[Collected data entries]
┌──

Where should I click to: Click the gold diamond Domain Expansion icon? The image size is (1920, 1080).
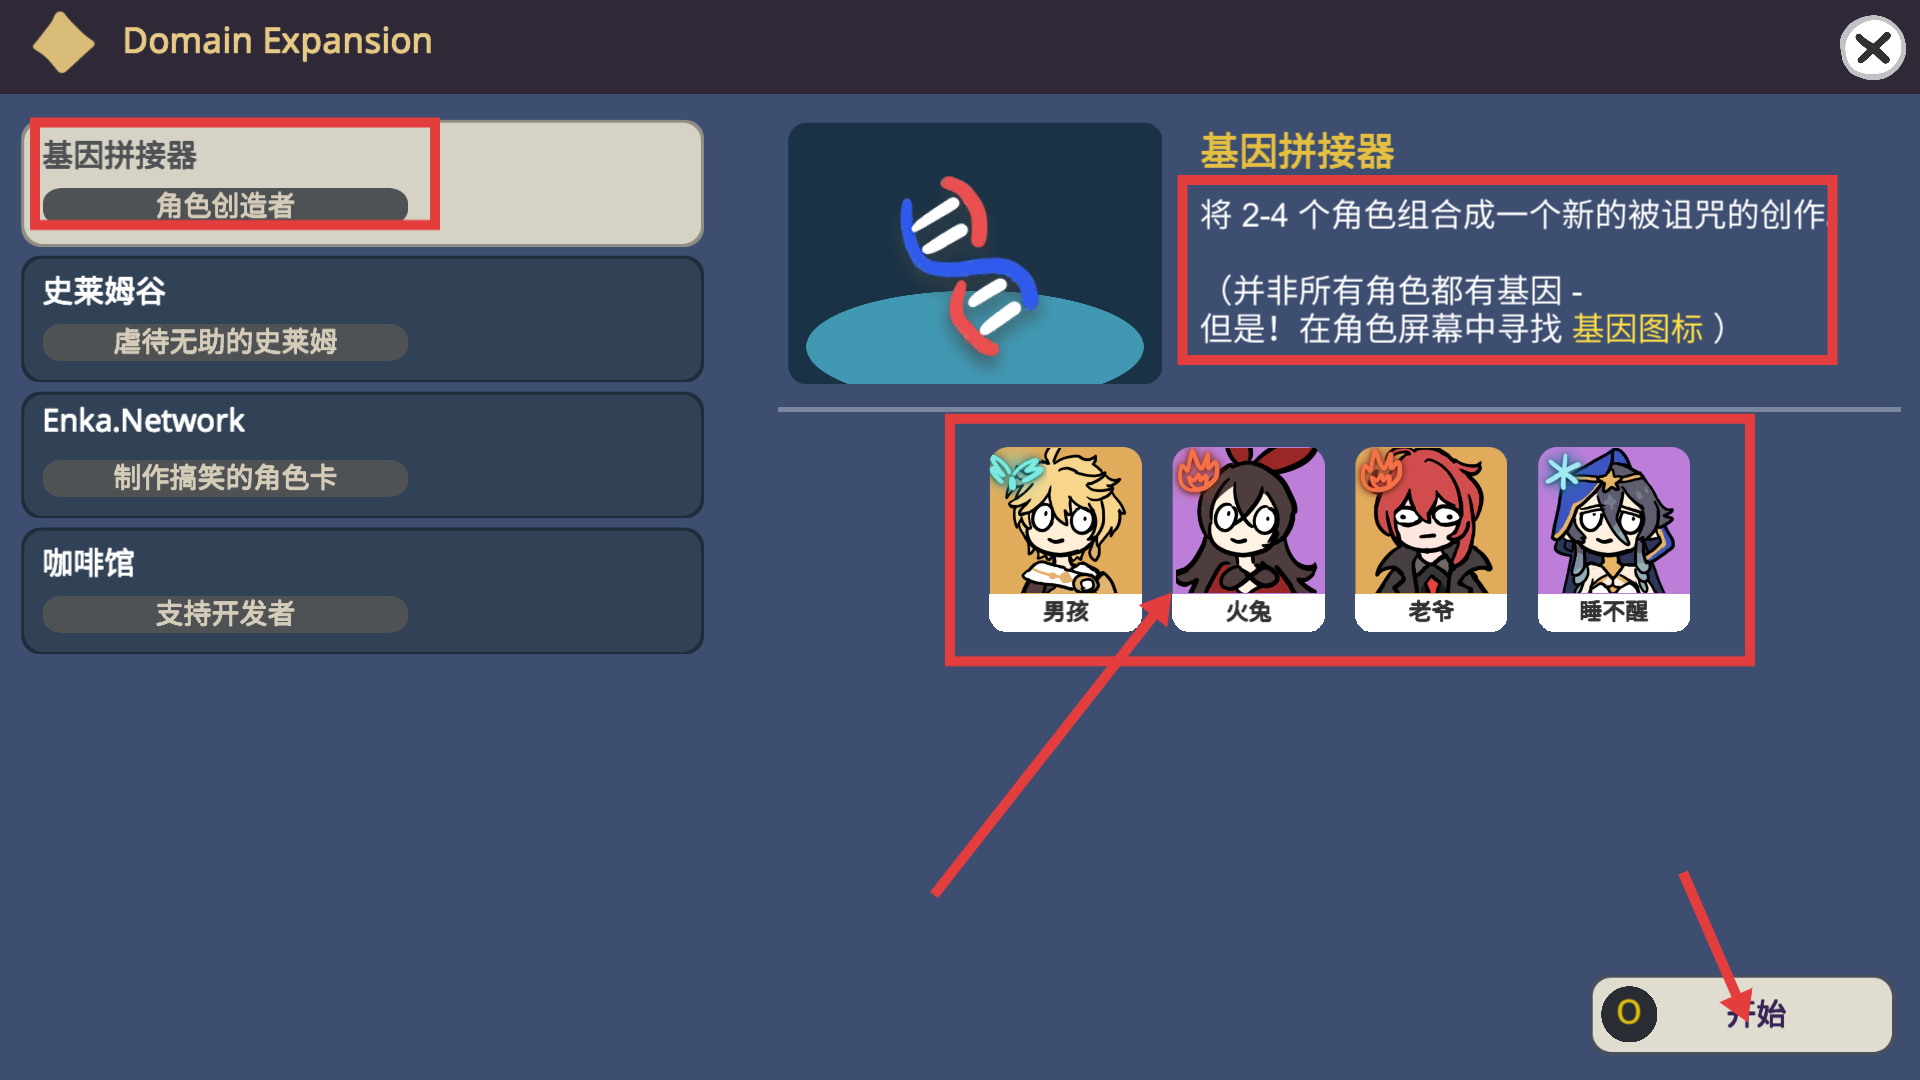point(63,43)

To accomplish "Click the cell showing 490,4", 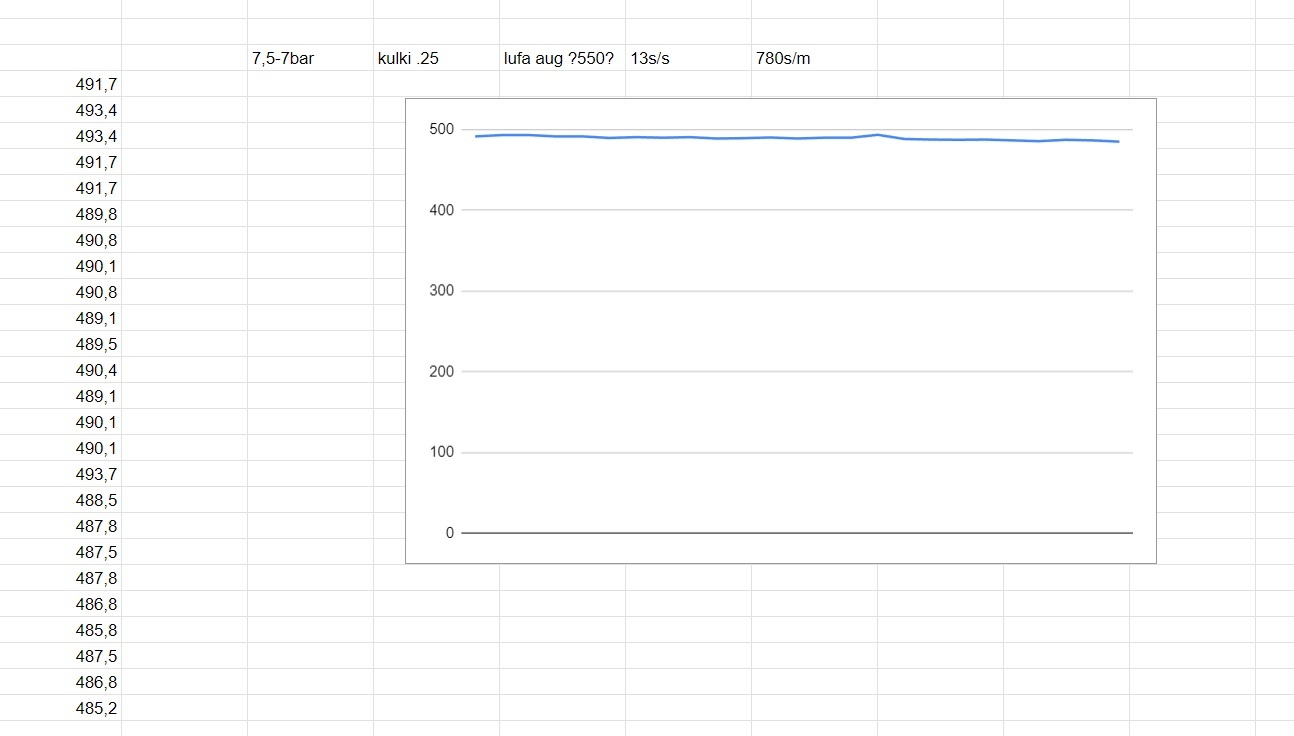I will click(x=96, y=370).
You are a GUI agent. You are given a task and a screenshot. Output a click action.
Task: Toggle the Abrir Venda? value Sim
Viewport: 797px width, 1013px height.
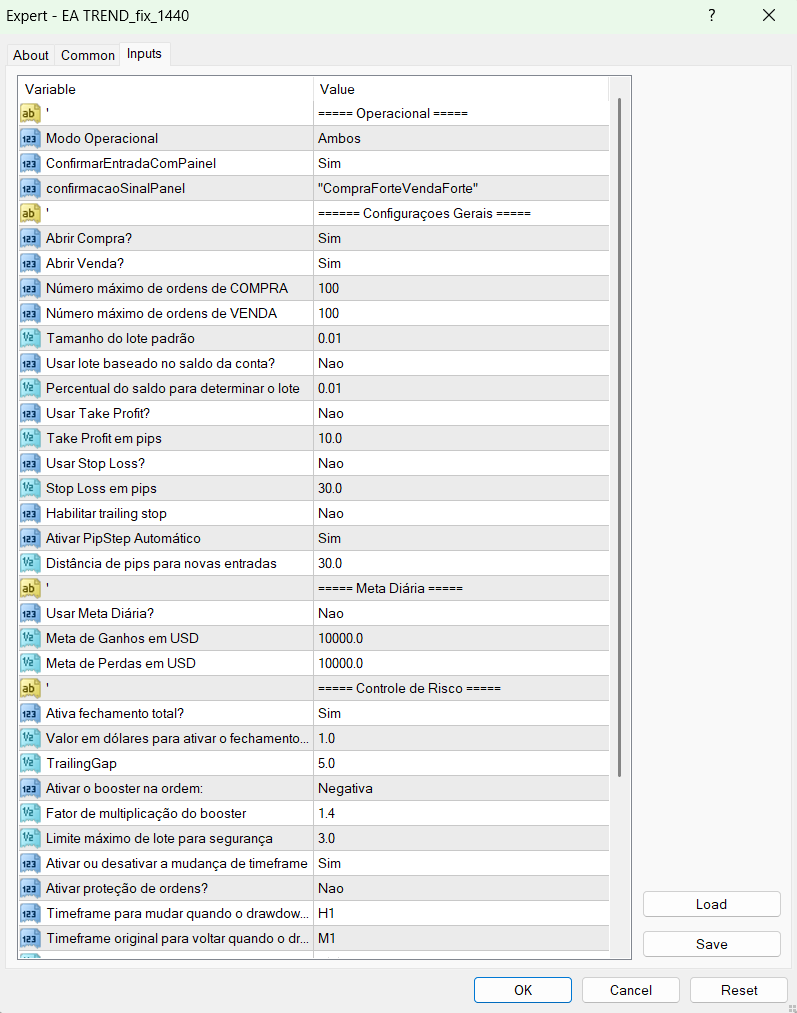[x=460, y=263]
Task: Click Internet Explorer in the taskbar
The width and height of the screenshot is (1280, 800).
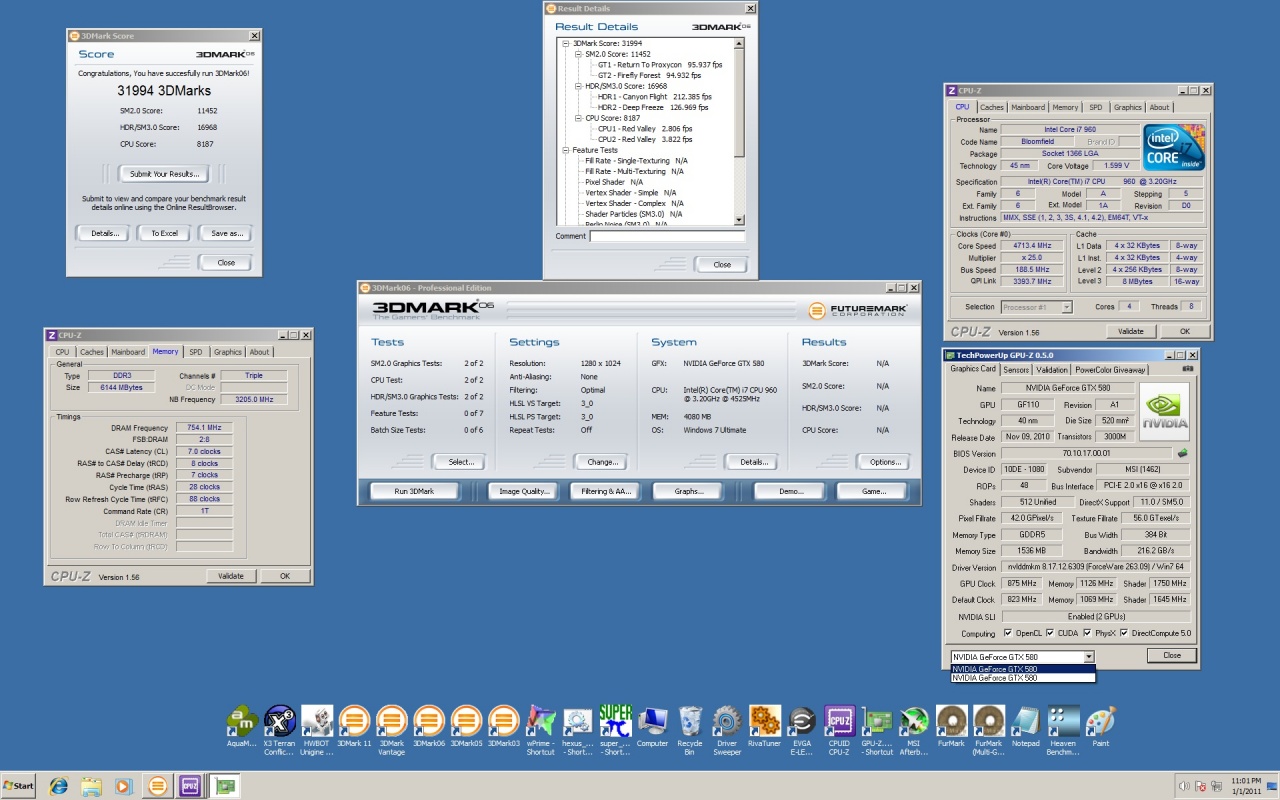Action: tap(58, 786)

└──

**DESCRIPTION OF THE TASK:** From the line containing "Viewport: 797px width, 1013px height." down to the last line of the entries above, copy each line exactly and nothing more. Leave pictures out.

**RESPONSE TO THIS EXERCISE:**
Viewport: 797px width, 1013px height.
[x=460, y=263]
Task: Click Internet Explorer in the taskbar
The width and height of the screenshot is (1280, 800).
Action: tap(58, 786)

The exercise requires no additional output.